On September 23, 2019, in his bilingual speech at the UN Climate Action Summit, held in New York, Prime Minister Narendra Modi addressed leaders of the world and called for a “comprehensive approach” that must include, according to him, “education, values, lifestyle to development, and philosophy.”
Beginning his speech by congratulating the UN Secretary-General by reminding him that he was a recipient of the ‘Champion of the Earth’ award, Modi expressed that “behavioural change” is required to tackle climate change. He reminded world leaders that India has been respectful of nature forever; its preservation and conservation form core values of Indian living.

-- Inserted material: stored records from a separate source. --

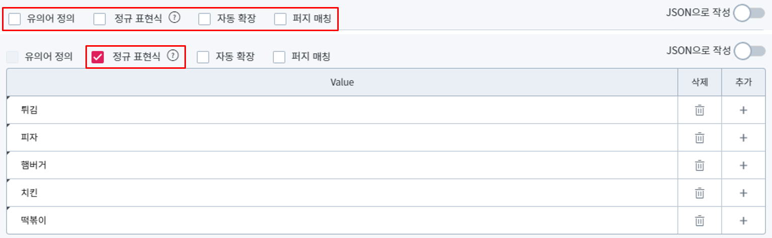772x238 pixels.
Task: Enable 자동 확장 in the lower panel
Action: (203, 57)
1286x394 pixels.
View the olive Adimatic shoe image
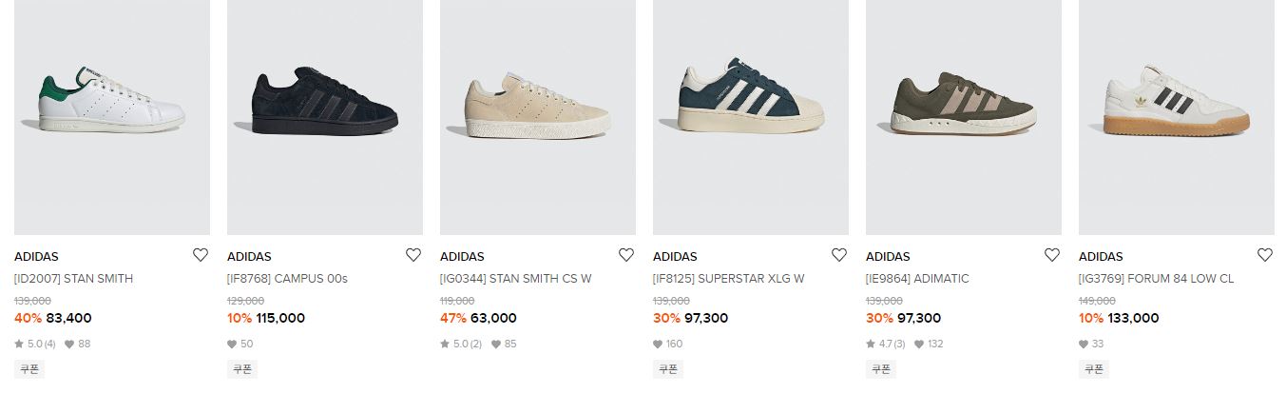pyautogui.click(x=964, y=116)
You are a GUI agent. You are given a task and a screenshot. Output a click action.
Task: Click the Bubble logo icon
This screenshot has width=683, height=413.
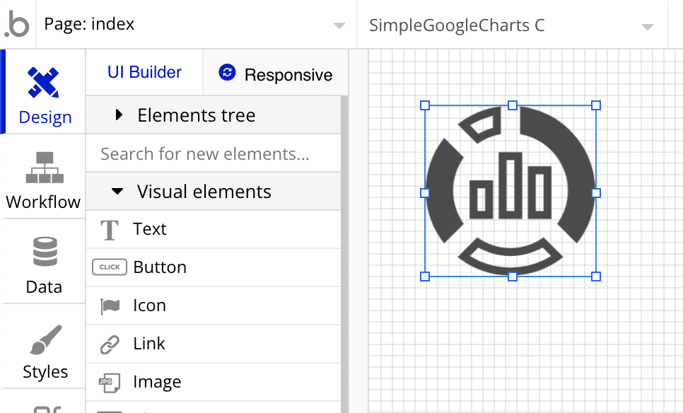coord(17,25)
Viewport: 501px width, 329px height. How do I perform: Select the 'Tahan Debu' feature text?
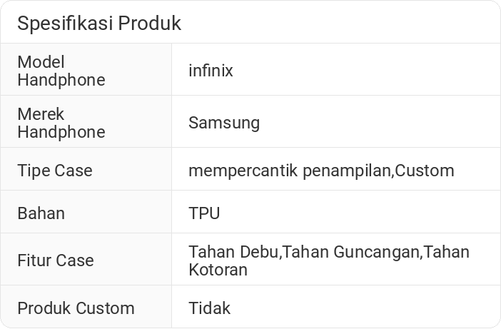click(233, 252)
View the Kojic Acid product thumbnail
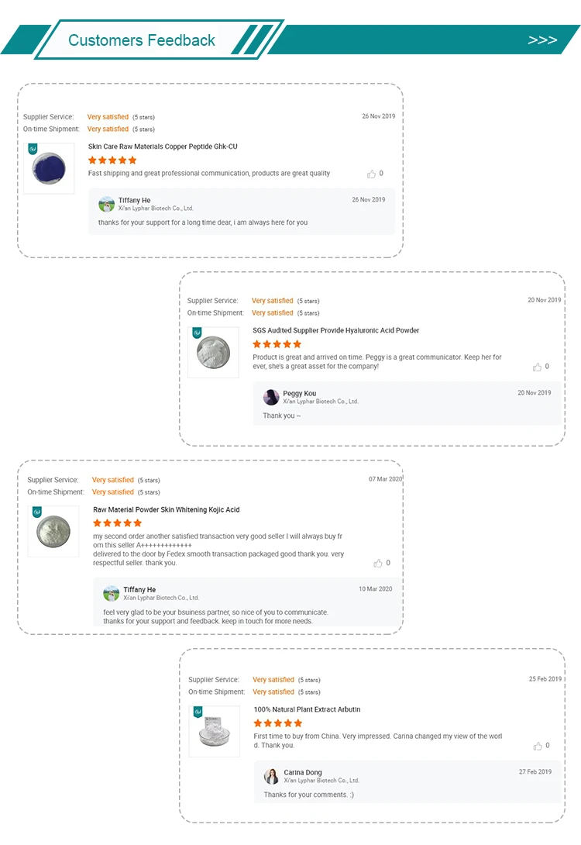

Speaking on the lines of a quote by Gandhi, he added that “Need, not greed has been our guiding principle.” And that that he hasn’t come to “talk only,” instead wants to present a “behavioural change plan and a roadmap.” A charmer of a speaker that he is, it almost seemed like a magician doing his tricks. He went on to deliver one promise after the other.
Promise 1: Increase in production of renewable energy. He said that India will not only achieve its renewable energy production target 175 GW, by 2022 but is committed to making it 450 GW.
Promise 2: Promoting e-mobility. Increase of biofuel mixing in petrol and diesel.
Promise 3: ‘Jal Jeevan’ mission — water conservation mission — will attract an investment of $50 billion.
Though no one knows what to make out of this statement of his, “We believe that an ounce of practice is worth more than a ton of preaching,”; when one knows that for the second time in a row, the Prime Minister is making promises which he seldom delivers, and his ensemble of ministers says that those were just ‘jumlas’ post-elections.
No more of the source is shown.